Amazing Advance In Materials Technology Engineering--Metallic Glass

Scientists invent a “metallic glass” without crystaline molecular structures, many times stronger than steel.

http://www.newscientist.com/channel/mech-tech/mg18624931.000

And, when this process is used on non-ferrous metals, like copper or titanium? :eek:

Have we finally arrived at the ‘aluminium glass’ they promised us in Start Trek?

Nope. By glassy, they mean the chaotic, non-crystalline structure, not transparent.

Ah heck… I guess I’m still waiting to build my own whale-tank for the backyard…

Not that I’m questioning that this stuff will be opaque, but isn’t that why glass is transparent, because it’s chaotic? Or am I misremembering?

IIRC, it has to do with the charge of glass. There’s no free electrons in glass to screw around with photons, so it’s transparent.

It’s not that new…

There was a Discover Magazine article on this subject a year ago that was somewhat more detailed than the one referenced earlier.

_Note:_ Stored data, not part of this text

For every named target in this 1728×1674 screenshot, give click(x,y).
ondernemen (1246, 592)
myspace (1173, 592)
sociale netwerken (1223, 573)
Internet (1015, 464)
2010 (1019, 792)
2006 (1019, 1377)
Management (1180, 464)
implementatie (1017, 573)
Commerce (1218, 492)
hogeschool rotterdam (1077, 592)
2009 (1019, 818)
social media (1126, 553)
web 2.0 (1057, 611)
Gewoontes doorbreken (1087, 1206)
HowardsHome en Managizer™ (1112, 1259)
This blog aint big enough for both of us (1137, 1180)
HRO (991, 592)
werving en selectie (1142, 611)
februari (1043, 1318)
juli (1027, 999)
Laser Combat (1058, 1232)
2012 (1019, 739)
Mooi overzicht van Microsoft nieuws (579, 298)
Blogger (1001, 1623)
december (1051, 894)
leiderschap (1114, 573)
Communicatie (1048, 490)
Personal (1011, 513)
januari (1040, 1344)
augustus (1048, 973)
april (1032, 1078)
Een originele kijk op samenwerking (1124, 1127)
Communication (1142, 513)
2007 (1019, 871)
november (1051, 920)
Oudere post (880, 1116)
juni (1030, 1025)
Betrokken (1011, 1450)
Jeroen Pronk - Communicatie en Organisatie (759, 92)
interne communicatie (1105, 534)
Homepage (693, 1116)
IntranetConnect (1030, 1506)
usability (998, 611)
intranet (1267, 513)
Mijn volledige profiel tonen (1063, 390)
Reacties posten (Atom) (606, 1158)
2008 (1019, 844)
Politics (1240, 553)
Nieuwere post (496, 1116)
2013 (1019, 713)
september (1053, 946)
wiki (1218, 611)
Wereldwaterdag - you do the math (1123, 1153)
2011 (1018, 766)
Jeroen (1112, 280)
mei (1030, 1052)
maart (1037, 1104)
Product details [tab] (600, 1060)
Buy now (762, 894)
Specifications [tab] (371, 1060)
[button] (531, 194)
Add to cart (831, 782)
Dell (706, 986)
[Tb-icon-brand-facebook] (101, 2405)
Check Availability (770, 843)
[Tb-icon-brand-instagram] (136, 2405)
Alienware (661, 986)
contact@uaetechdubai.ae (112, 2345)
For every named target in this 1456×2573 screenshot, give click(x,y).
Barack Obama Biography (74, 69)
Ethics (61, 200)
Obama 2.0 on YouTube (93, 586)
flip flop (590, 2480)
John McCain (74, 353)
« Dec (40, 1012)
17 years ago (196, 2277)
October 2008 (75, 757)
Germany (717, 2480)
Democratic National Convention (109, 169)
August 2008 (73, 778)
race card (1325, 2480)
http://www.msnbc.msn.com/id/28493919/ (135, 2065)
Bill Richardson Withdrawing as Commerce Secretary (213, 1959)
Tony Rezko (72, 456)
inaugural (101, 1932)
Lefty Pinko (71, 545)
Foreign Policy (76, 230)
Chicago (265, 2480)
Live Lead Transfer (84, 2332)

Transparent aluminum. And that was my first thought too, sadly.

[nitpick]

The article starts by saying "IN THE movie Terminator 2, the villain is a robot made of liquid metal. He morphs from human form to helicopter and back again with ease, "

Helicopter? Someone was smokin’ something when they saw that movie.

[/nitpick]

Really. The T-1000 (or whatever) didn’t morph into a helicopter, but instead poured itself into the helicopter, took a human form, looked at the pilot and said “Get out”

What’s puzzling me is why they’re calling it metallic glass, rather than glassy metal. The stuff is metal, rather than silica.